Kyle Shanahan questions those who question his play-calling
Redskins offensive coordinator Kyle Shanahan has grown weary of the reports coming out of Redskins Park and refuted them Thursday.
All the losing in Washington has taken its toll. Robert Griffin III, the Redskins' presumed franchise quarterback, has been benched. Coach Mike Shanahan may or may not have tried to get himself fired, but with a year and $7 million left on his contract, he also has no intentions of resigning.
And his son, offensive coordinator Kyle Shanahan, hasn't escaped criticism. There has been the reported friction between him and RG3, and a team source told CBS Sports' Jason La Canfora that Shanahan is something of an entitled, spoiled brat.
On Thursday, apparently fed up with it all, the younger Shanahan fired back.
"I was definitely bothered by it," Shanahan said, via ESPN's John Keim. "I never had somebody attack me personally so it definitely bothered me."
Shanahan also took issue with those who question his play-calling even though Washington's offense ranks 22nd in the league, according to Football Outsiders (6th in rushing, 26th in passing).

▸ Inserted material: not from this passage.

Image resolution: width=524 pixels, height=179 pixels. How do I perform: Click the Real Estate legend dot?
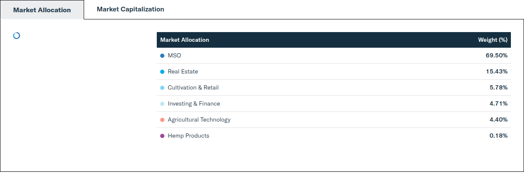click(x=162, y=72)
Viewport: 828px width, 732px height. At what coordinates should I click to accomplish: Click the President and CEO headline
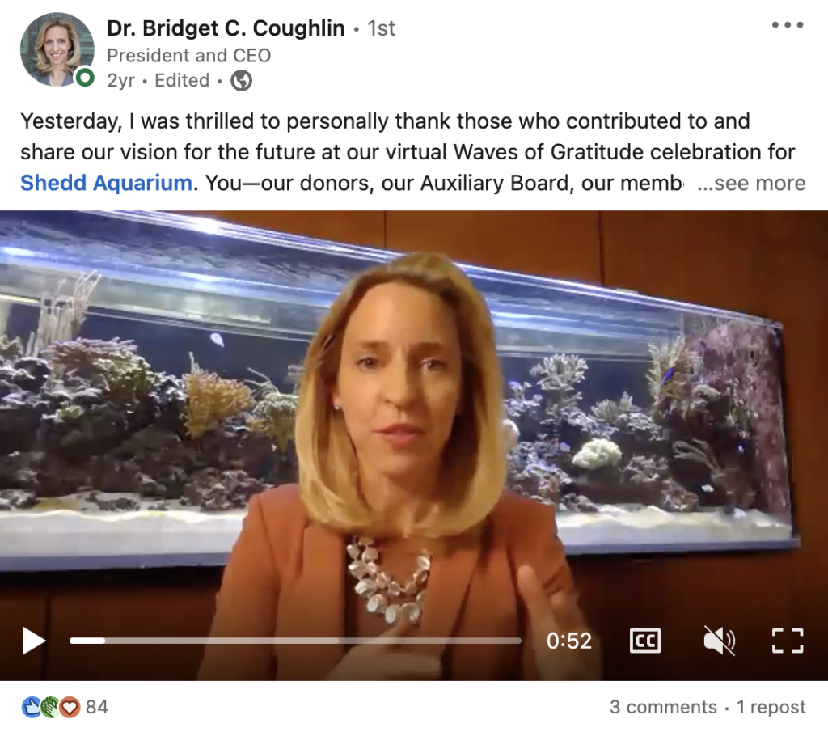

"Not many people are educated enough to know what we're doing," he said, "[but] I get that it's part of the territory. It's bad play calling. It's OK, I can look at it that way, too. When people attack stuff personally and say stuff about people who are good people who have earned their jobs and worked their tail off and people who are ... bitter... I have zero respect for those people."
Shanahan said the goal in DC remains the same as when he arrived in 2010: "To win and I'll keep trying to do that until they don't want us here. I'm going to coach here until I'm told I can't anymore."
Then he debunked one final report, this one from Bleacher Report that claimed RG3 was unreceptive to coaching.
"Robert's very coachable," Shanahan said. "He came out of a system that wasn't similar to ones in the NFL. He's been awesome to work with since we got him. He's tried everything we asked him to do. We asked him to do things that he hadn't done before until he got here. He did a hell of a job with that stuff last year.
"It sounds like there's a report about everything now. It's pretty boring to talk about our three wins. So there's a lot of stuff out there. Some things, there are partial truths to, but when it comes to working with Robert, no one works with Robert but myself and the QB coach and we love working with Robert. He's great to coach."
Shanahan's exactly right about the losing. It leads to all sorts of things -- most of them bad -- including anonymous reports. As we wrote Wednesday, on one hand, anonymous sources are important; they provide behind-the-scenes insights that wouldn't otherwise come to light. But they're also not the end-all, be-all. In Washington, where leaks are a daily occurrence, the truth is scarce and obfuscation seems to be the goal. And, really, that benefits no one.